Work item
Please restate each line of the data below exactly. Omit all images.

[Screenshot grounding data]
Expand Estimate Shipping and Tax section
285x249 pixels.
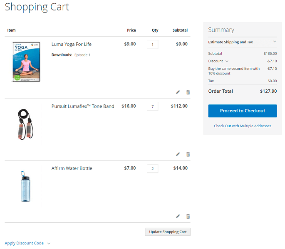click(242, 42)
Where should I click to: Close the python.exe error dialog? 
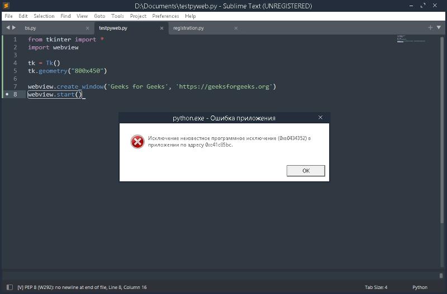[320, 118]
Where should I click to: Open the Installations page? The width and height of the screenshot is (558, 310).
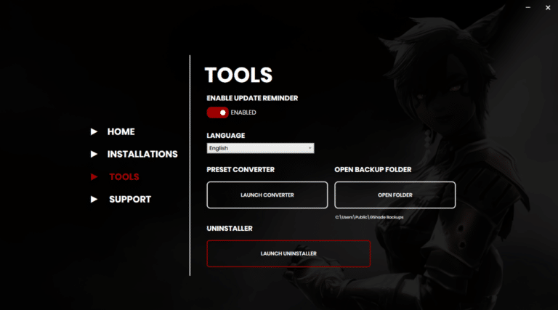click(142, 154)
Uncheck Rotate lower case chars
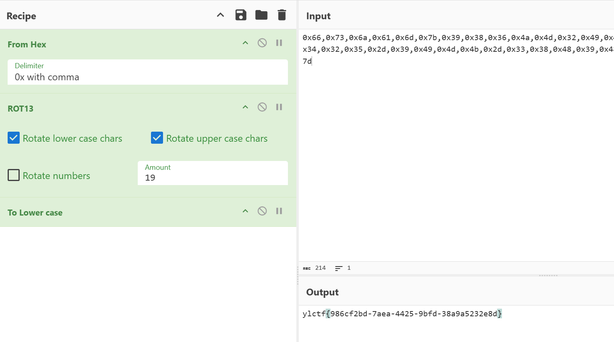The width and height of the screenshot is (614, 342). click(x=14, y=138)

Response to this task
Expand Estimate Shipping and Tax section
285x249 pixels.
click(242, 42)
Where should I click to: Close the python.exe error dialog? 
[320, 118]
Where should I click to: Open the Installations page? The width and height of the screenshot is (558, 310).
click(142, 154)
Uncheck Rotate lower case chars
The width and height of the screenshot is (614, 342). click(x=14, y=138)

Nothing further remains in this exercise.